▸ SOURCE EXTRACT:
* * * * * * * * *

Caceis continues to dominate segments of the depository market in Europe, focusing particularly on Germany, and on real estate funds, having announced 17 mandate wins since the start of 2014, servicing at least €44 billion ($47.3 billion) for such clients. In 2013, it recorded a further seven wins, at least one worth €20 billion.

In the past quarter alone, the French custodian racked up five new clients, the largest announced being Frankfurt am Main-based IVG Institutional Funds, a real estate specialist. IVG has transferred a €6.3 billion portfolio to Caceis from former depository Sal Oppenheim after the latter announced in May 2014 the transfer of its depository function for real assets to Caceis, subject to the approval of clients.

KGAL Investment Management, which has been managing real assets since 1968, awarded Caceis in Germany a depository mandate for its eight closed-end funds. The real assets include real estate funds as well as alternative assets such as aviation and renewables, which amount to a total of €1 billion in assets.

* * * * * * * * *

▸ STORED DATA:
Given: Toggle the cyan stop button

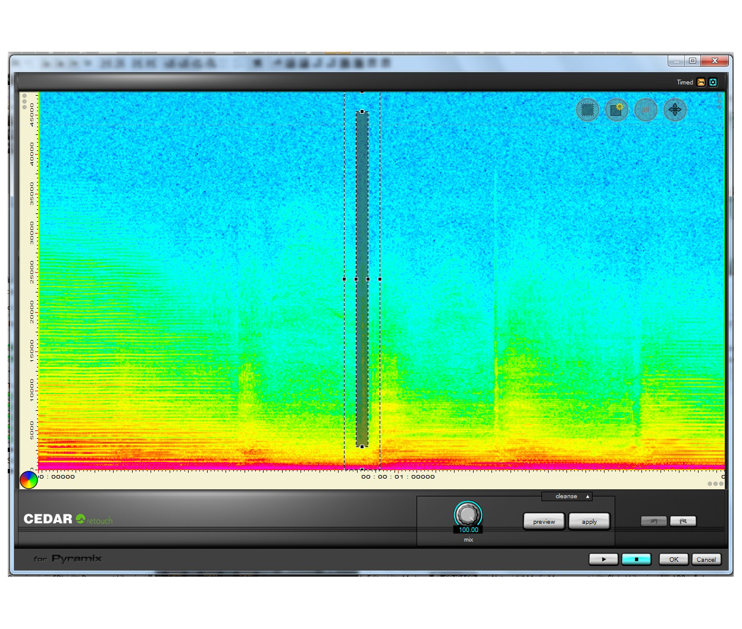Looking at the screenshot, I should point(636,559).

* * * * * * * * *

▸ EXERCISE REQUIREMENTS:
Reproduce the Caceis excerpt word for word, everything from "Caceis continues to" down to "approval of clients.". The lines after the Caceis excerpt are separate material with no connection to it.

▸ RESULT:
Caceis continues to dominate segments of the depository market in Europe, focusing particularly on Germany, and on real estate funds, having announced 17 mandate wins since the start of 2014, servicing at least €44 billion ($47.3 billion) for such clients. In 2013, it recorded a further seven wins, at least one worth €20 billion.

In the past quarter alone, the French custodian racked up five new clients, the largest announced being Frankfurt am Main-based IVG Institutional Funds, a real estate specialist. IVG has transferred a €6.3 billion portfolio to Caceis from former depository Sal Oppenheim after the latter announced in May 2014 the transfer of its depository function for real assets to Caceis, subject to the approval of clients.